Damit ist nach Ablauf der letzten Zeitrente zum 30.11.1998 die ab dem 01.12.1998 zuerkannte Dauerrente nach Maßgabe der zu diesem Zeitpunkt geltenden gesetzlichen Vorschriften festzustellen. Für die Klägerin ist mit Wirkung vom 01.12.1998 aufgrund eines neuen Leistungsfalls ein neues eigenständiges Recht auf Versichertenrente wegen Erwerbsunfähigkeit entstanden, das gleichzeitig auch eine neue Bestimmung seines monatlichen Wertes (der sog. Leistungshöhe) erforderlich macht. Die (nur) für eine bestimmte Dauer gezahlte sogenannte Zeitrente war keine mit einer Befristung im Sinne einer Nebenbestimmung versehene Dauerrente, vielmehr ist im Bescheid vom 15.12.1995 wie im Übrigen auch im anschließenden Bewilligungsbescheid vom 27.04.1998 die zeitliche Befristung mit der Abhängigkeit des Anspruchs auch von der jeweiligen Arbeitsmarktlage begründet worden. Dadurch wurde der Anspruch eindeutig auf § 102 Abs. 2 Nr. 2 SGB VI in der bis zum 31.12.2000 geltenden Fassung gestützt, der einen eigenen Leistungstatbestand "Zeitrente" enthält. In formeller wie materieller Hinsicht endete der durch Bescheid vom 15.12.1995 zuerkannte Anspruch mit Ablauf des 30.11.1998, ohne dass es eines Aufhebungsbescheides bedurfte. Ohne eine über diesen Zeitpunkt hinausgehende Wirkung war deshalb mit Wirkung vom 01.12.1998 über einen "neuen" Anspruch zu entscheiden (s. BSG SozR 3-2600 § 300 Nr. 8). Für diesen Rentenanspruch gilt, dass die Rente nach der zum 01.12.1998 maßgeblichen Rechtslage festzustellen ist.

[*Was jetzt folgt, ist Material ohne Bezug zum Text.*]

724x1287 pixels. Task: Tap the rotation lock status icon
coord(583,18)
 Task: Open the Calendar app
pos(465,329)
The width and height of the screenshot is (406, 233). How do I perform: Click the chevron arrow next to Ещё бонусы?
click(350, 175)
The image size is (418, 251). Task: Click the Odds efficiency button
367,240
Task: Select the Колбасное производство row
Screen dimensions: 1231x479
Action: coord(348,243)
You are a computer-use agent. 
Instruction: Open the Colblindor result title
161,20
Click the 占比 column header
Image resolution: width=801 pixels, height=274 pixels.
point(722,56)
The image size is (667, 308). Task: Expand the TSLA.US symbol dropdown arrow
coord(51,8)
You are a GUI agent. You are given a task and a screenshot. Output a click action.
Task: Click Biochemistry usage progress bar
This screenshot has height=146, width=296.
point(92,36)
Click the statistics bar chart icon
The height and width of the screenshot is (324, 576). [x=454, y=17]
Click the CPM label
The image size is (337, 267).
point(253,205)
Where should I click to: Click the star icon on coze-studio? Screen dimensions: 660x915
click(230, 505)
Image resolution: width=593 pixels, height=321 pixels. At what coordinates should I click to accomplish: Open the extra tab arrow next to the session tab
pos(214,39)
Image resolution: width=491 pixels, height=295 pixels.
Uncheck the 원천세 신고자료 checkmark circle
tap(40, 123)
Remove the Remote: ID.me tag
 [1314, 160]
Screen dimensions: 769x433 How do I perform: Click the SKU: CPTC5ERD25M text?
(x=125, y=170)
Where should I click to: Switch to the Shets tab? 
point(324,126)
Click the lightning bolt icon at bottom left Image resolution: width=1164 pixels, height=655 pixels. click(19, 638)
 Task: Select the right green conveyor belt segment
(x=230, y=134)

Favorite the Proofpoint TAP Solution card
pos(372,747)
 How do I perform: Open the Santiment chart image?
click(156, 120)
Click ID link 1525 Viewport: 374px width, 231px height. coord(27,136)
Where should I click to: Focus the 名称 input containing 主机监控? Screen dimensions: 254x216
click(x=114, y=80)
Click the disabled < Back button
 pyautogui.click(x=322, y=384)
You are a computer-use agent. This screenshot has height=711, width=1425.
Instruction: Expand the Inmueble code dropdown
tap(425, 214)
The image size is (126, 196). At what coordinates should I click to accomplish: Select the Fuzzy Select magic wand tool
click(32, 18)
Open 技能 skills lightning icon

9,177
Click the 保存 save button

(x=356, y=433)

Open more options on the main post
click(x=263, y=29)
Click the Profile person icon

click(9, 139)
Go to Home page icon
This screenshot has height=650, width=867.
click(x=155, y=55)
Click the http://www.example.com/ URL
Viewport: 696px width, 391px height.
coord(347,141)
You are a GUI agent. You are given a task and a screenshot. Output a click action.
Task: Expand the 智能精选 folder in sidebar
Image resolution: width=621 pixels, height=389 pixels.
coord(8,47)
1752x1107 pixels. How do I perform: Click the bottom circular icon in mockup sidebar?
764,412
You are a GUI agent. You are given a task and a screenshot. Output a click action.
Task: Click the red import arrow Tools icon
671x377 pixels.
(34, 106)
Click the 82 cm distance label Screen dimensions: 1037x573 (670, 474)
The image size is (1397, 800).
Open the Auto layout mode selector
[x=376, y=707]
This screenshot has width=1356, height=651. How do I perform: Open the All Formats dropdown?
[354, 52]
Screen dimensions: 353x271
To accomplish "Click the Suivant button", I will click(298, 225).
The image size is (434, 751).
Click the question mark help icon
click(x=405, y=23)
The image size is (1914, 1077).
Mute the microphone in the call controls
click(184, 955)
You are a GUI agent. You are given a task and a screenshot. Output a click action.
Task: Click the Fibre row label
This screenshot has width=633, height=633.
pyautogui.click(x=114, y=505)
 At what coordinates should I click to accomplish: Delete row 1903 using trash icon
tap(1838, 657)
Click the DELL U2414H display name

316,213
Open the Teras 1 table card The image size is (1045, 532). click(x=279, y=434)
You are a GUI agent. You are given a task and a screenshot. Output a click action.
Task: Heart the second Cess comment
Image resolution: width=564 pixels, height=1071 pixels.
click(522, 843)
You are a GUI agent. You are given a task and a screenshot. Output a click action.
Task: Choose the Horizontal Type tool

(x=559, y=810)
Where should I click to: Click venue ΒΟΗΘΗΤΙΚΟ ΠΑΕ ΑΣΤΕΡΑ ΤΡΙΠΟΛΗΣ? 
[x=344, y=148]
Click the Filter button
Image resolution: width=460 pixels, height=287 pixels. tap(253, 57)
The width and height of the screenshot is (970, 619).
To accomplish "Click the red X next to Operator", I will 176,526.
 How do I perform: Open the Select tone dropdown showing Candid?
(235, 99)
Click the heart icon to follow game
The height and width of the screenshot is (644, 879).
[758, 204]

Diesem aus der Grundregel des § 300 Abs. 1 SGB VI abgeleiteten Ergebnis steht § 306 SGB VI nicht entgegen. Denn § 306 Abs. 1 SGB VI, der die Neufeststellung nur von Bestandsrenten aus Anlass von Rechtsänderungen abweichend von § 300 Abs. 1 SGB VI grundsätzlich ausschließt, gilt nicht für zeitlich aneinander anschließende Ansprüche auf Zeitrente, erst recht nicht für den ab 01.12.1998 bestehenden Anspruch auf Dauerrente nach Ablauf der Zeitrente (s. BSG a.a.O.). § 306 Abs. 2 SGB VI ist nicht anwendbar, da der Anspruch auf die hier in Rede stehende Leistung nicht bereits vor dem 01.01.1992 bestand (BSG a.a.O.).
Die Kostenentscheidung folgt aus § 193 Abs. 1 SGG.